Monday, April 22, 2013

Growing Broccoli

A couple years ago I got to make my first attempt at growing broccoli.  Shortly after we moved west we stared our "little" garden with a bunch of plants from a local nursery.  I had never grown broccoli before and I wasn't quite sure what I was doing. 

My first lesson was that my homegrown broccoli wasn't going to look like the huge heads that you buy from the grocery store.  As I watched the first shoots grow I couldn't wait for them to get big enough to harvest.  Then they started doing something weird.  The shoots didn't stay tight and compact.  In our summer heat they started to bolt - meaning they got long and lanky and the buds decided it was time to make flowers.  That was all well and good, but opened broccoli flowers don't taste quite as good as the compact heads of the young, unopened flowers to be that we all think of when you mention broccoli.  In fact, they taste quite bitter if you wait too long to harvest them, and if you let them go to flower, the plants will just stop making more flowers because they think that their work is done for the season.  So my first lesson was that I need to cut off any florets that look like they are bolting.  That even means that the main crop of large heads of broccoli may need to be harvested long before they ever reach the size you would like them to be. 



The nice thing about broccoli is that even after you cut off the main shoot, the plants will go on producing numerous little side shoots that make bunches of florets.  The hard part is keeping up with the harvesting of the side shoots.  Sure the first few rounds don't make very many florets, but by the end of the season, the plants can be huge and finding every little floret becomes an enormous task.  They like to hide beneath the large shady leaves of older shoots.  Many of them go unnoticed until they bolt and have to be cut off just to extend the harvest season.  Lucky for me, the chickens don't care how bitter the flowers are, they just love to eat any of the florets I am willing to part with.

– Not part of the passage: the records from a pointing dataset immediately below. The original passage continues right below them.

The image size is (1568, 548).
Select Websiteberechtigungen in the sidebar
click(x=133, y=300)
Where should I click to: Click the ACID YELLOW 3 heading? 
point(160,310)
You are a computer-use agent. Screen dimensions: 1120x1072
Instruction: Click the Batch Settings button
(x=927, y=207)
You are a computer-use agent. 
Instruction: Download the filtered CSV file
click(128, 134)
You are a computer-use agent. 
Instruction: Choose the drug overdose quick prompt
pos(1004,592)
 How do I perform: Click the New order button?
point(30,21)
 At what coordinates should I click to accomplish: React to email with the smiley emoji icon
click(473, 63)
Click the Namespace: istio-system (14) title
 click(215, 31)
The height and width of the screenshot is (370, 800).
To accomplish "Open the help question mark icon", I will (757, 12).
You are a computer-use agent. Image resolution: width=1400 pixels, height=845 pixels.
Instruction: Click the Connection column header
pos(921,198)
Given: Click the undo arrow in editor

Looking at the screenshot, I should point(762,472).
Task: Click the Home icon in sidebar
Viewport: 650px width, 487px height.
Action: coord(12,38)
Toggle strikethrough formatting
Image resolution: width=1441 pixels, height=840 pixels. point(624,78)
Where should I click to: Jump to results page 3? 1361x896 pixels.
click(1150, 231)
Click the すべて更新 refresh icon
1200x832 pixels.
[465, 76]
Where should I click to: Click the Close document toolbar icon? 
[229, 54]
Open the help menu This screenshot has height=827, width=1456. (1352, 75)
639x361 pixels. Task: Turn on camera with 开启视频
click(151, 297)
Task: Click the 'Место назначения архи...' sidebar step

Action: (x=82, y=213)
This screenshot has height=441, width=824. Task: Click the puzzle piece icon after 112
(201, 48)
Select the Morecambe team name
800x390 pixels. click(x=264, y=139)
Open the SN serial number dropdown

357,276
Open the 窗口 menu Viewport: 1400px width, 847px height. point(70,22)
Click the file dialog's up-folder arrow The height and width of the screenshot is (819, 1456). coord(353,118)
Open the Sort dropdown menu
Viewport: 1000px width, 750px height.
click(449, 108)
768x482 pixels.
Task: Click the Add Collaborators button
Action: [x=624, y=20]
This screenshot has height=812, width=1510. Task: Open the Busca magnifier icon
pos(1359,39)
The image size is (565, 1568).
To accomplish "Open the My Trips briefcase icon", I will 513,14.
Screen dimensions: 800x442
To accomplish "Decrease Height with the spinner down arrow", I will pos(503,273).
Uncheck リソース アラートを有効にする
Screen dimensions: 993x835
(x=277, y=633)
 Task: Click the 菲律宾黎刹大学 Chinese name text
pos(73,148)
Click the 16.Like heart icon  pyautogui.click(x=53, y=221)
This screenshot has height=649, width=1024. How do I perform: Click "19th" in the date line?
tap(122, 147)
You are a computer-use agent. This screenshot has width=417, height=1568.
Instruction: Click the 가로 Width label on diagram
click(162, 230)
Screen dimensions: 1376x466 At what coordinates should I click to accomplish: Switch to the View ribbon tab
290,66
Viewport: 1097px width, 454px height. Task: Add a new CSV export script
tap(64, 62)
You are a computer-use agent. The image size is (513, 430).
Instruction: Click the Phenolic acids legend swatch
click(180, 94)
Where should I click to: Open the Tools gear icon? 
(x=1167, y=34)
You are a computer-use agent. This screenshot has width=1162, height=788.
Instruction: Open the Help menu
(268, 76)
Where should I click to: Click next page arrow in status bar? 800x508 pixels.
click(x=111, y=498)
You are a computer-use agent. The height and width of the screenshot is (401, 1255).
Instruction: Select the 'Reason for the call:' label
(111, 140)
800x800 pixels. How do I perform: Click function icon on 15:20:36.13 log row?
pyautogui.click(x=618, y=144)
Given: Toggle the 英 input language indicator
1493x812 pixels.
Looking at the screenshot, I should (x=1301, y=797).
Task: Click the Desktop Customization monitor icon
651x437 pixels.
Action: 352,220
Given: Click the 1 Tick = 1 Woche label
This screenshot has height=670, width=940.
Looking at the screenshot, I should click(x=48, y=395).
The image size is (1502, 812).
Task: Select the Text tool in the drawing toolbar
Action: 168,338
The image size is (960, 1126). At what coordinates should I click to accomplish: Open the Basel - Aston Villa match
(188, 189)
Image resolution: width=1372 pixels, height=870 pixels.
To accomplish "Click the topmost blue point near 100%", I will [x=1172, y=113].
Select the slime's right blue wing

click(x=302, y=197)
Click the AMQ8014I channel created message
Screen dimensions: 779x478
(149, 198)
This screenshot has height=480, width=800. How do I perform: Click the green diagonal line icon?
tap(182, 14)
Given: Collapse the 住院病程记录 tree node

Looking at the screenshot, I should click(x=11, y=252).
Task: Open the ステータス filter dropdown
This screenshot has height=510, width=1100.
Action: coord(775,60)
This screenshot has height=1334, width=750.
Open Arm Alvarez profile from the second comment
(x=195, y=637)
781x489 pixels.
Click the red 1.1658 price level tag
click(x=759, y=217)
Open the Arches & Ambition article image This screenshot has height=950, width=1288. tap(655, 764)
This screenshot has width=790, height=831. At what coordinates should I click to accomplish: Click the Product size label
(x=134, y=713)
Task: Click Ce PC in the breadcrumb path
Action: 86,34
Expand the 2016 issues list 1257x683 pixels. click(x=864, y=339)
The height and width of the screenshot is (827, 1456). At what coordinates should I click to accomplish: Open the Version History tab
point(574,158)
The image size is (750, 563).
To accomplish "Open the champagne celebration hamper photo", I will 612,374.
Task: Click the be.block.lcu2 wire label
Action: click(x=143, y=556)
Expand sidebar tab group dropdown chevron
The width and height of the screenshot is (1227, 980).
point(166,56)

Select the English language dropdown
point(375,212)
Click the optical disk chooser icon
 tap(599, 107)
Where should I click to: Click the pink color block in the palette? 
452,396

As for storing my harvests of this lovely plant, we resorted to freezing them that first year.  A quick blanch for five minutes, then dried briefly and into the freezer they went.  Last year we tried to dehydrate them as well, which worked better than I thought, but after reconstituting them some were very bitter.  This year I will probably go back to just freezing what we can't use fresh since it doesn't change the flavor too much.